NO SUNDEWS IN THE TERRA !  they can harm the skin of the frogs...


----------



## josh raysin (Nov 28, 2005)

thats what i was affraid of. i have few of them growing in a setup without frogs for now but the frogs will be here in a few weeks. they have shot up some flowers and look pretty neat. oh well, guess ill just take them out when the frogs get here. later josh


----------



## back2eight (Dec 19, 2005)

Until someone can provide proof that they hurt the frogs, I will not be taking mine out. All I have heard is basically opinions on the matter but no real evidence. I can see how it would be thought that they could hurt the frogs since the do produce digestive juices, but are people saying not to put them in there because they are afraid they will hurt the frogs or do they have proof to back it up? I have heard someone else say they have a picher plant and the frogs hop in and out of it all the time. That is full of digestive juices! Before I ever added frogs to my terrarium I researched this for several months and talked to a lot of people. My conclusion was that sundews and butterworts are safe. I would have never put my frogs in there if I thought they would harm them.


----------



## josh raysin (Nov 28, 2005)

back,
i understand what you are saying. i also understand that you are the only one replying with personal expreience. but i do know they produce digestive juices and would rather not risk $300 in frogs for some free plants. i feel that they would be safe considering their small size but would rather wait for the froglets to beef up a little before i put them back in the tank. later josh


----------



## Ed (Sep 19, 2004)

Not all pitcher plants have pitchers that have digestive enzymes in them. S. purpurea for example does not, it relies on bacterial and invertebrate break down of the captured insects to liberate the nutrients to feed on them. 
As a side point, the liquid in a pitcher plant pitcher is not sticky like a sundew which would reduce its contact time. Drosera have been used historically as a rubifacent when rubbed on the skin indicating that there is an irriating compound in the plant and these plants have been implicated as sources for contact dermititus after being handled. 
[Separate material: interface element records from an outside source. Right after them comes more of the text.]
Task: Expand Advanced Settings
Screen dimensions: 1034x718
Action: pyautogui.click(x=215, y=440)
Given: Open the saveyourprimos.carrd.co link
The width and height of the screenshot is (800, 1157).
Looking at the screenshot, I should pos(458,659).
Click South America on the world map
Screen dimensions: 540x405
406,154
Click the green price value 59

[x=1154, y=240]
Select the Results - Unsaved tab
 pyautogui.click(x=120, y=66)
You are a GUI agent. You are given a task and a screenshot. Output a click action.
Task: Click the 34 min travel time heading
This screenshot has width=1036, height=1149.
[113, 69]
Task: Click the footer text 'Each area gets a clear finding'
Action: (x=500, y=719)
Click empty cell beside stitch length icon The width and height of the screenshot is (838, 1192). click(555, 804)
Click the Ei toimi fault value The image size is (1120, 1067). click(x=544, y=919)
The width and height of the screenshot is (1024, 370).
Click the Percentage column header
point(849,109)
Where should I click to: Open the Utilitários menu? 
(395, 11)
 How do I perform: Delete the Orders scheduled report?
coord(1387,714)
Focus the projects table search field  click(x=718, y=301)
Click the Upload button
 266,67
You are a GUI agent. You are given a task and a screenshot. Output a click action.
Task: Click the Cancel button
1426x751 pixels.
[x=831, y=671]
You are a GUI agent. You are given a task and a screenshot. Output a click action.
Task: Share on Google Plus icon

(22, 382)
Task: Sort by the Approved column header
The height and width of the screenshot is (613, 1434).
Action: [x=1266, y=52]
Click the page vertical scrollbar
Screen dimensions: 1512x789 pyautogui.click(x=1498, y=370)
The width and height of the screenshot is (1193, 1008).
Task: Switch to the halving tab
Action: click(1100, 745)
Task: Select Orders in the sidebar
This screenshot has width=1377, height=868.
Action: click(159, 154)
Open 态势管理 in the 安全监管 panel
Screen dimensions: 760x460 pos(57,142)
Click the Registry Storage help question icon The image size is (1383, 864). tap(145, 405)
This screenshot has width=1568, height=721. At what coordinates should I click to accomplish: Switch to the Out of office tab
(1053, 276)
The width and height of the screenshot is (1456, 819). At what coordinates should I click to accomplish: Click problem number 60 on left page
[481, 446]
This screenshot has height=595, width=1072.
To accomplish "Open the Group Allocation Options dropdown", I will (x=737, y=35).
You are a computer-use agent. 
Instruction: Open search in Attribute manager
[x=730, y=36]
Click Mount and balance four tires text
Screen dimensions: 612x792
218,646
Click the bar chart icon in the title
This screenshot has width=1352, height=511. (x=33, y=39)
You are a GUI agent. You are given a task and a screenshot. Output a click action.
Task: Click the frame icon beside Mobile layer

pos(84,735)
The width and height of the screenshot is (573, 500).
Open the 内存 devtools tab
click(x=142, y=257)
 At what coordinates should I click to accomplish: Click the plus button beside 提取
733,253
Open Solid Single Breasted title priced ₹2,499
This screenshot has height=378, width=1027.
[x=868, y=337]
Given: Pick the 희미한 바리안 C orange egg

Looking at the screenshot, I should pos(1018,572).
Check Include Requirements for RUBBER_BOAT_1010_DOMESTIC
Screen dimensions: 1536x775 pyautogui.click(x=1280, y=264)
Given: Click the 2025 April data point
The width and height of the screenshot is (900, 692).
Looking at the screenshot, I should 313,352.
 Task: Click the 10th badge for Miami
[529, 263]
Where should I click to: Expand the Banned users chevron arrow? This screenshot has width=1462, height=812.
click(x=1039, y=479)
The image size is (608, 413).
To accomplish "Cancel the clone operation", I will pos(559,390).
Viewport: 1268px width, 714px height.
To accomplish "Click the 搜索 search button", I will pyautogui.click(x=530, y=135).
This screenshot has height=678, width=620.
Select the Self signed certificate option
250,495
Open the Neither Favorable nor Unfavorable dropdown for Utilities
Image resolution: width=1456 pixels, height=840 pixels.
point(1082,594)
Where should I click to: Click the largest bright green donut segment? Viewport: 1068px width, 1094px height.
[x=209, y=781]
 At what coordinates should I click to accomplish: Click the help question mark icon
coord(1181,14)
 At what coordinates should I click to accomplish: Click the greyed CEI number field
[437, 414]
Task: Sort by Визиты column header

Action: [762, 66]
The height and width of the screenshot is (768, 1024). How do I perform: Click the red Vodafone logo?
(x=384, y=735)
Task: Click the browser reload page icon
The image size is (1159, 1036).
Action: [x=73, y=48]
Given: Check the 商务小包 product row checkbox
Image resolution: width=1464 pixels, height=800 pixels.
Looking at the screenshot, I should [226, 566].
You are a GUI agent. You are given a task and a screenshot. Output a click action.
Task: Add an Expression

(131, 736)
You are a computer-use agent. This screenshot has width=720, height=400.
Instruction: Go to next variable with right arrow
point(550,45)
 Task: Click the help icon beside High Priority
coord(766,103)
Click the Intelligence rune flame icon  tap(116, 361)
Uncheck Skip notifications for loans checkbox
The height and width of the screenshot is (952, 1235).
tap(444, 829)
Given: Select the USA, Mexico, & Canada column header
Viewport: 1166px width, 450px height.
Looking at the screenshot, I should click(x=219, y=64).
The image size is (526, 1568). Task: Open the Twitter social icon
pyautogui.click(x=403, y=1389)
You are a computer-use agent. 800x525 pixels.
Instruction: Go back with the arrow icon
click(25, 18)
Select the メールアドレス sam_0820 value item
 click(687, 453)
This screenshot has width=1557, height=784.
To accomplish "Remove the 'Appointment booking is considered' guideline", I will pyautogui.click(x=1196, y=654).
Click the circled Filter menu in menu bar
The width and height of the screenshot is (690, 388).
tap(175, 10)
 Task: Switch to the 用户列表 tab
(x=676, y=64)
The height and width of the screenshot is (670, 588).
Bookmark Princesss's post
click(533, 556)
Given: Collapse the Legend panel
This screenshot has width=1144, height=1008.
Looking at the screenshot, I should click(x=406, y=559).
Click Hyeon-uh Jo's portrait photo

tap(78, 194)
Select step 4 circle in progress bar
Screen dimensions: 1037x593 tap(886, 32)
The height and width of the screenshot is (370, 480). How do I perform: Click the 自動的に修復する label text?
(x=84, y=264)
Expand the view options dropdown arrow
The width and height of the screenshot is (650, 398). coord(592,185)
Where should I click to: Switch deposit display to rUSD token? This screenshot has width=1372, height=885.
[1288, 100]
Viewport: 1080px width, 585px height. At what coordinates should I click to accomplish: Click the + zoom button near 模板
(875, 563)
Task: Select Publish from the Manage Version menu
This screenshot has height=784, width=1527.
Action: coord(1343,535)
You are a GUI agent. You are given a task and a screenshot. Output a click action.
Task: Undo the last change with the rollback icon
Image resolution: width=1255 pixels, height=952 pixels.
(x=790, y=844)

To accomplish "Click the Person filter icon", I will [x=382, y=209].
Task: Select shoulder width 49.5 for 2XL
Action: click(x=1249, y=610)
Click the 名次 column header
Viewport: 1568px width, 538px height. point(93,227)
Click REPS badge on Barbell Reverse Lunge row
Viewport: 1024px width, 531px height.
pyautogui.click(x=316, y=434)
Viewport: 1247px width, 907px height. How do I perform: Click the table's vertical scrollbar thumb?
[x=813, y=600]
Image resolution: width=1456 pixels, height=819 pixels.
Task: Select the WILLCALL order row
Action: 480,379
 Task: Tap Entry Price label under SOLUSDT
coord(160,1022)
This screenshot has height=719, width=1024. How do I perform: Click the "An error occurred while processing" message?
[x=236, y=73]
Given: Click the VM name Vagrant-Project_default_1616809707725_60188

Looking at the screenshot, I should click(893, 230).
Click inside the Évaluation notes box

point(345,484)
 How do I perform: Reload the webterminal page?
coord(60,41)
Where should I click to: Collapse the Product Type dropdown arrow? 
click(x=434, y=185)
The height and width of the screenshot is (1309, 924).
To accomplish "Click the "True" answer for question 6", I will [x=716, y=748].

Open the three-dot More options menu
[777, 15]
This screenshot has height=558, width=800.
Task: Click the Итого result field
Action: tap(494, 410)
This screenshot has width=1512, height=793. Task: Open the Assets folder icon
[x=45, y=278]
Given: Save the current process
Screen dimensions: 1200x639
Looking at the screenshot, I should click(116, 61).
As a further side point, there are records in a number of pitcher plant species of frog skeletons being found in the pitchers. If you want to grow pitchers with small frogs, I would suggest some of the small helioamphoras as there are some theories about some of these possibly evolving to encourage small hylids to shelter and defecate into the pitcher as well as trap invertebrates.

Some comments,

Ed


----------



## back2eight (Dec 19, 2005)

that makes sense! My tomato frogs have been in with sundews for several months, but they are very large. Since this is a debated issue, I would certainly like to get more info on the idea, and talk to other people use use CPs in with their frogs. My tanks were originally set up for the CPs and the frogs came later.


----------



## Guest (Feb 10, 2006)

Well Ill tell you too, they are most likely fine. I am a horticulturist and from my perspective its absolutely rediculous to think any Sundew a danger to a frog. A large Nepenthes such as truncata would be another matter.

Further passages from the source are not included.